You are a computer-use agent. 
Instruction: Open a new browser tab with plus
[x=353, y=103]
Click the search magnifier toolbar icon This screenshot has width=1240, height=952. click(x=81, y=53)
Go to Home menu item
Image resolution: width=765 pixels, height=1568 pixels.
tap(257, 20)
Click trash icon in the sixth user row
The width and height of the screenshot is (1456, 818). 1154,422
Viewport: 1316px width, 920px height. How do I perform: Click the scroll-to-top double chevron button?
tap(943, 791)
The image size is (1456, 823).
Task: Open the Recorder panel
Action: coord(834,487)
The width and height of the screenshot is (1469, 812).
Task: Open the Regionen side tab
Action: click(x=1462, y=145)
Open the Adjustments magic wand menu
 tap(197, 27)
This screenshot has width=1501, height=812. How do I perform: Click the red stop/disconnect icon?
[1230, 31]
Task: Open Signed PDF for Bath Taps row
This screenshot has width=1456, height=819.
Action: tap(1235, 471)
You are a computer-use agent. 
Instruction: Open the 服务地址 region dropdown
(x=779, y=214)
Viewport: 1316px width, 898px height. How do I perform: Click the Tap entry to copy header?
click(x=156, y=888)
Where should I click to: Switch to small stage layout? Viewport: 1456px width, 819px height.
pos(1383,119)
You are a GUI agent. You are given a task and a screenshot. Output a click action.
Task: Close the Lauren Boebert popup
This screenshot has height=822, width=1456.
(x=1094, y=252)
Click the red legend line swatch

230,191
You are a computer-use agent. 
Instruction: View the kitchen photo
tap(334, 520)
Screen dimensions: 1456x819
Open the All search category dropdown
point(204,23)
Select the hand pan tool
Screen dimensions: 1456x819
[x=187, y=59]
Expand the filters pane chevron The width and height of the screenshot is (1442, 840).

──────────

Write out the records in full, word for word.

— OUTPUT —
You are a computer-use agent. 
Instruction: Open a new browser tab with plus
[x=353, y=103]
Click the search magnifier toolbar icon This screenshot has width=1240, height=952. click(x=81, y=53)
Go to Home menu item
Image resolution: width=765 pixels, height=1568 pixels.
tap(257, 20)
Click trash icon in the sixth user row
The width and height of the screenshot is (1456, 818). 1154,422
Viewport: 1316px width, 920px height. How do I perform: Click the scroll-to-top double chevron button?
tap(943, 791)
The image size is (1456, 823).
Task: Open the Recorder panel
Action: coord(834,487)
The width and height of the screenshot is (1469, 812).
Task: Open the Regionen side tab
Action: click(x=1462, y=145)
Open the Adjustments magic wand menu
 tap(197, 27)
This screenshot has width=1501, height=812. How do I perform: Click the red stop/disconnect icon?
[1230, 31]
Task: Open Signed PDF for Bath Taps row
This screenshot has width=1456, height=819.
Action: tap(1235, 471)
You are a computer-use agent. 
Instruction: Open the 服务地址 region dropdown
(x=779, y=214)
Viewport: 1316px width, 898px height. How do I perform: Click the Tap entry to copy header?
click(x=156, y=888)
Where should I click to: Switch to small stage layout? Viewport: 1456px width, 819px height.
pos(1383,119)
You are a GUI agent. You are given a task and a screenshot. Output a click action.
Task: Close the Lauren Boebert popup
This screenshot has height=822, width=1456.
(x=1094, y=252)
Click the red legend line swatch

230,191
You are a computer-use agent. 
Instruction: View the kitchen photo
tap(334, 520)
Screen dimensions: 1456x819
Open the All search category dropdown
point(204,23)
Select the hand pan tool
Screen dimensions: 1456x819
[x=187, y=59]
Expand the filters pane chevron The width and height of the screenshot is (1442, 840).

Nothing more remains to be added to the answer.